I think one of the reasons I haven’t been able to write much lately is that I’ve somehow wound up back at Stage 1, i.e. Denial.
So, that seems healthy right?
One of my senior team member’s wife had their twins this week. Once again, I’ve been a tiny bit surprised at how truly happy I can feel for other people even though my mind does always eventually wander back to how horribly broken and inadequate I feel over my body’s inability to function even semi-normally.

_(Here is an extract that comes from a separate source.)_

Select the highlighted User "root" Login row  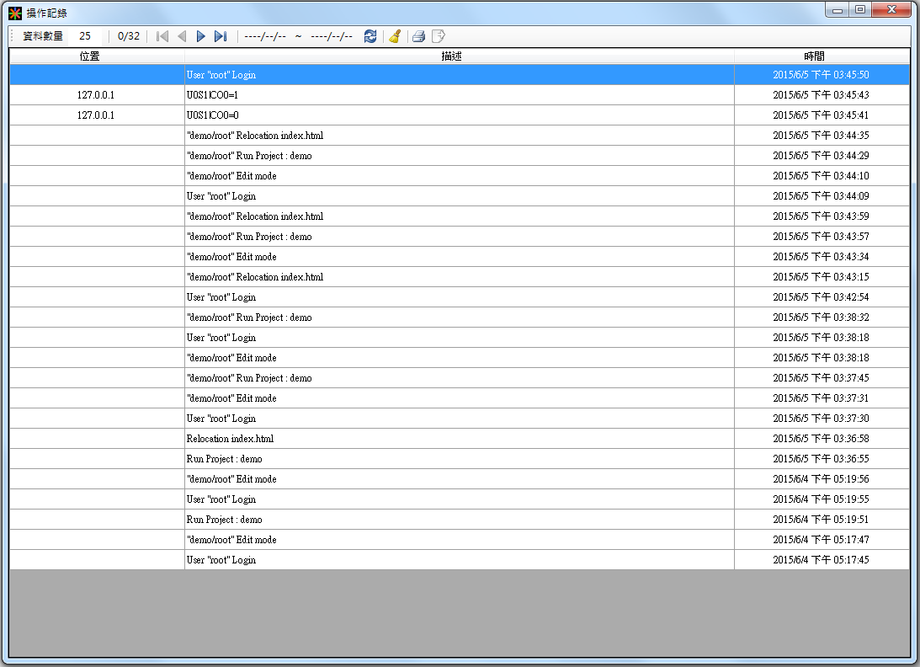[459, 75]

I am really happy for him though, I can tell how excited he is, even if trepidacious over the fact that they are having not one but TWO coming at the same time (they already have a young child and twins were conceived without intervention so came as a complete shock).

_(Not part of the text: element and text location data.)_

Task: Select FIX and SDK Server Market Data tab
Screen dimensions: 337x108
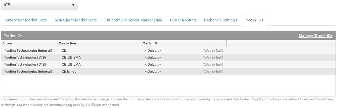Action: pos(134,20)
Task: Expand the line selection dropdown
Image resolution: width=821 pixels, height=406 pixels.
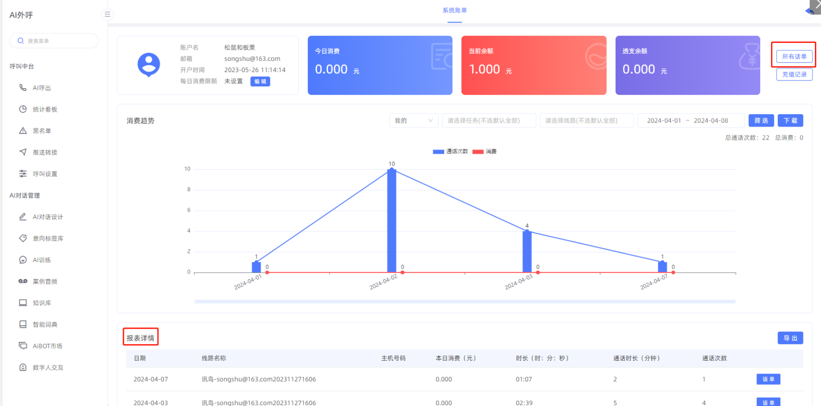Action: [586, 121]
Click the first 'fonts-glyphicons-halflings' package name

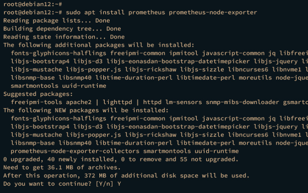pyautogui.click(x=59, y=53)
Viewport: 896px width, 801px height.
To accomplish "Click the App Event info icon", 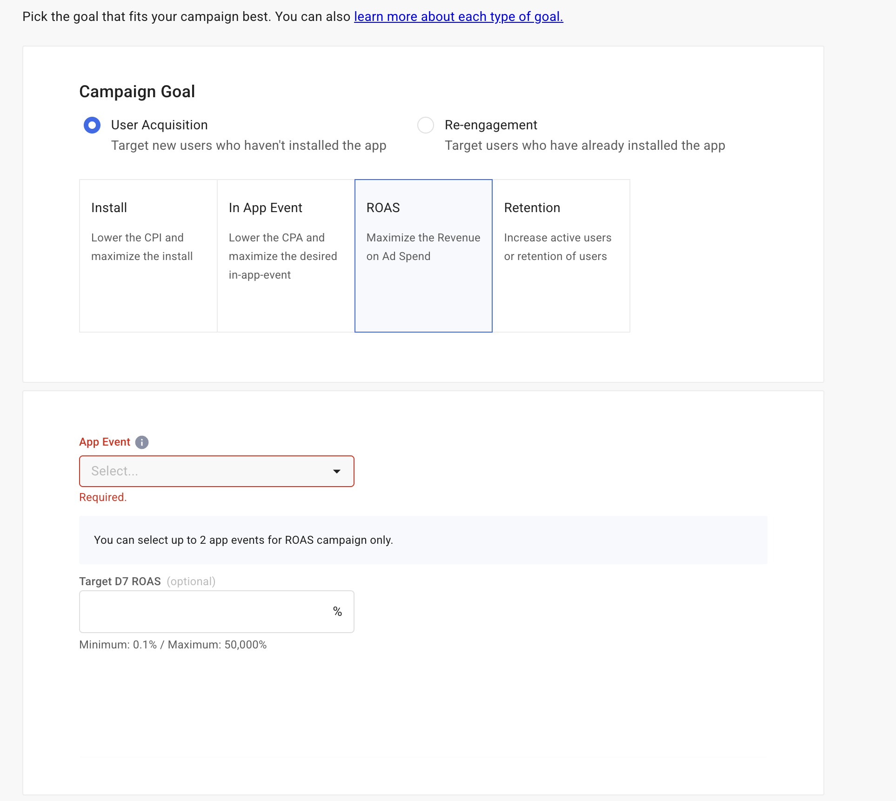I will coord(142,442).
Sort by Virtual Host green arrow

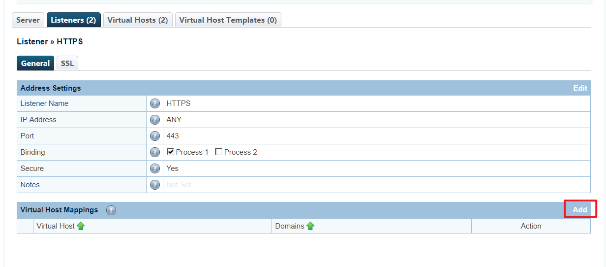click(x=81, y=226)
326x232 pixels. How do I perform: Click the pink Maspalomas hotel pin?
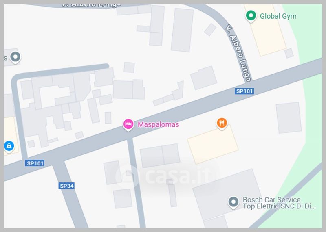tap(128, 125)

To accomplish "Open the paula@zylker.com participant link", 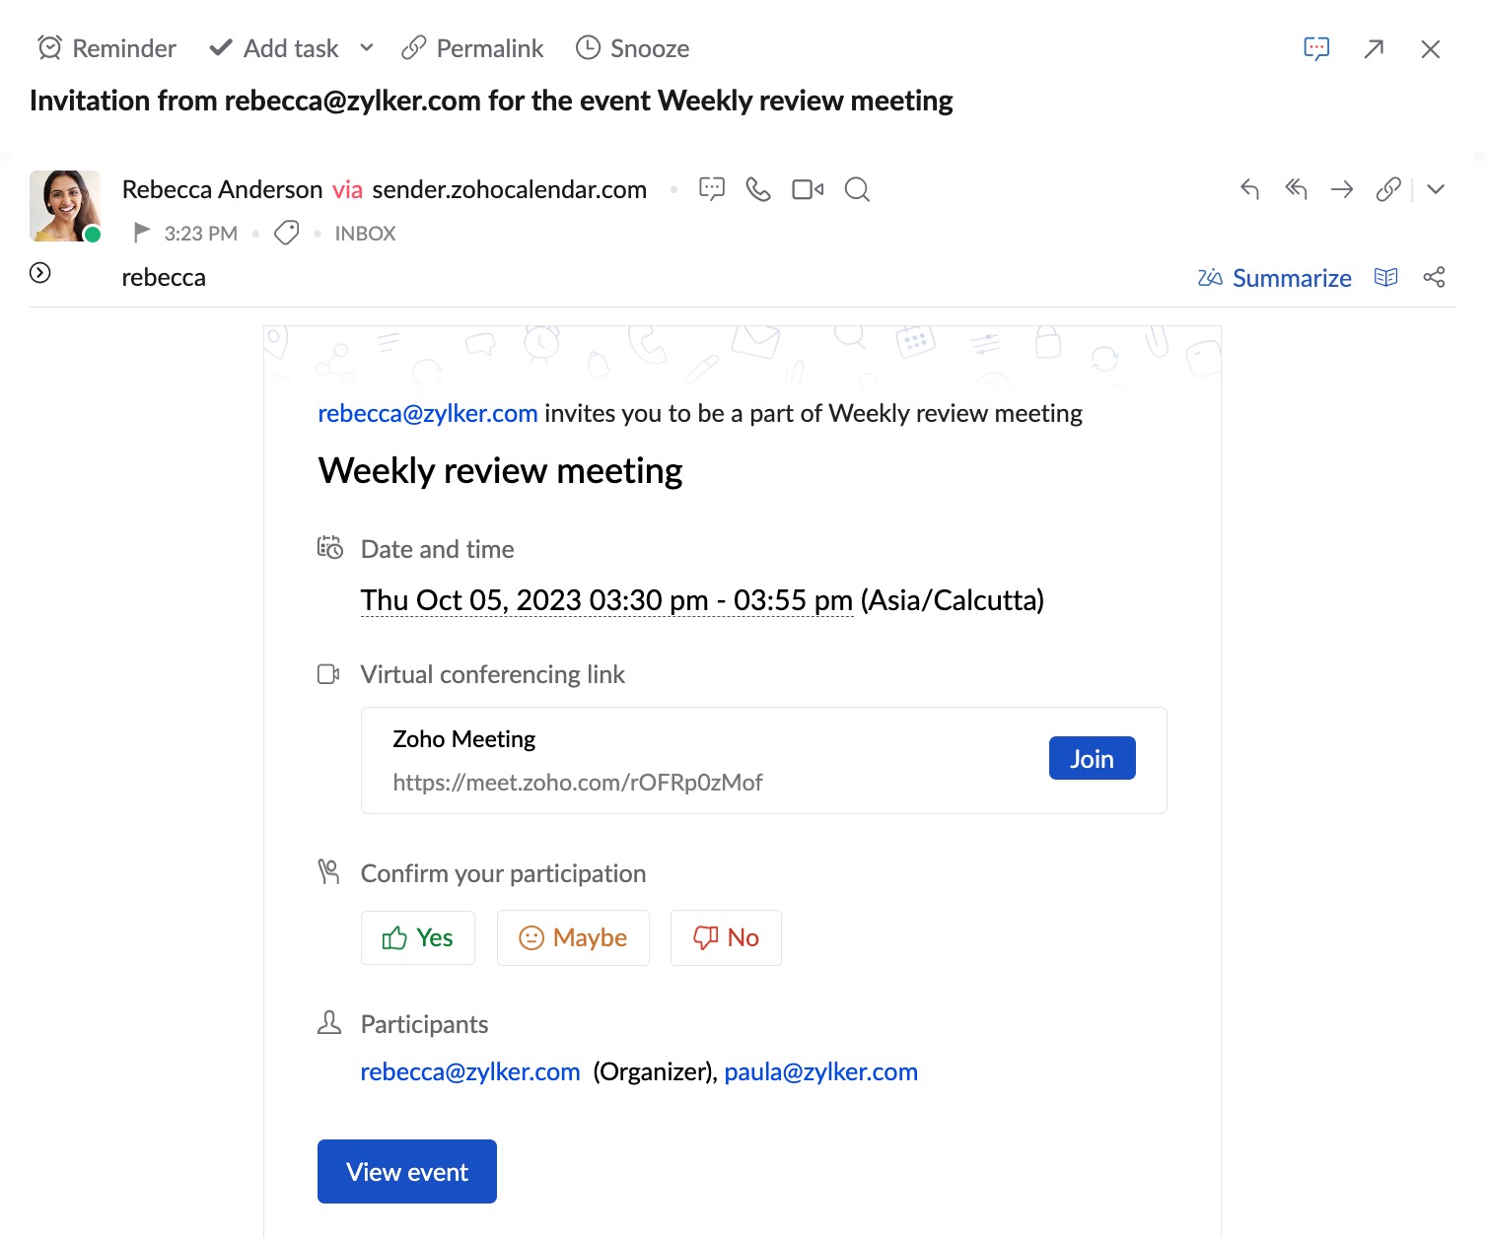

But, of course, this means that once again the office is buzzing with baby chatter and has been for the past couple months.
Which is totally fine and understandable. I chime in where I can and ask questions, I really am genuinely interested in all of it too. I’m just as caught up in the excitement as everyone else is. Because it is amazing and miraculous and wonderfully exciting and all that good stuff AND a bag of chips.

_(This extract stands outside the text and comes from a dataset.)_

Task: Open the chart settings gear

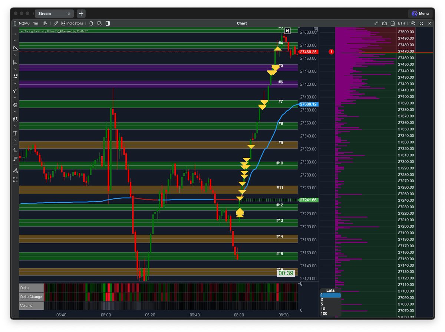Action: [413, 23]
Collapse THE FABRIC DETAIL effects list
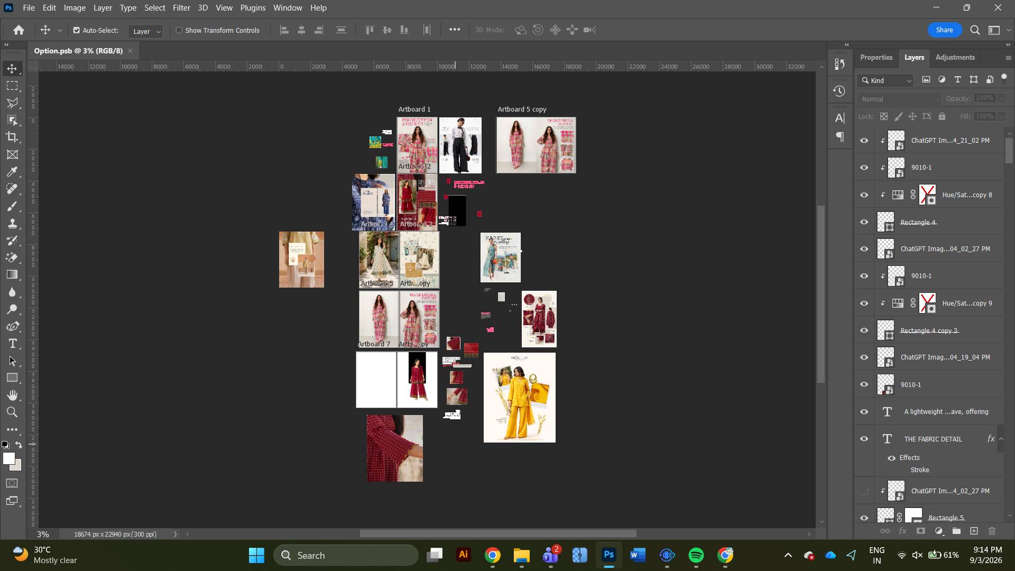1015x571 pixels. (x=1001, y=439)
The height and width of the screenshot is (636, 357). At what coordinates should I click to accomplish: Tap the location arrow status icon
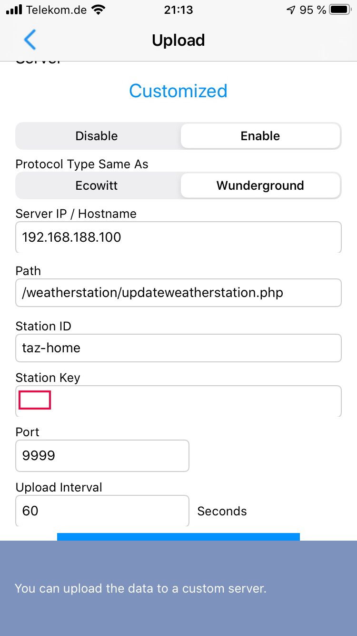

I know all of this so well. And I’ve really been attempting to stop myself from feeling anything beyond that. Because I’m not really sure I could continue to function on a daily basis if I didn’t.
First, there’s the fact that pregnant women, babies and children are just a normal part of life and if I allowed myself to melt-down like perhaps I could everytime I came across one of these sights, well yeah, I wouldn’t exactly be functional. But beyond the more basic aspects of being a functioning member of society, there is the fact that I spend 50% of my time at work listening in on other peoples phone calls (since I backup other peoples’ business I need to know what they are talking to their clients about), one of those being this guy who’s wife has been about to have twins for the past couple months and another guy with a newborn and a toddler. Most of the people on the other side of the phone seem to have young children too, based on the conversations I hear. Quite a few also have pregnant wives.
As much as I try to numb myself to it, there are still a lot of times recently when I’ve had to drop off the call because the conversation was just starting to make me feel like, “Do I really want to do this to myself and keep listening?”
Being numb apparently takes a lot of effort.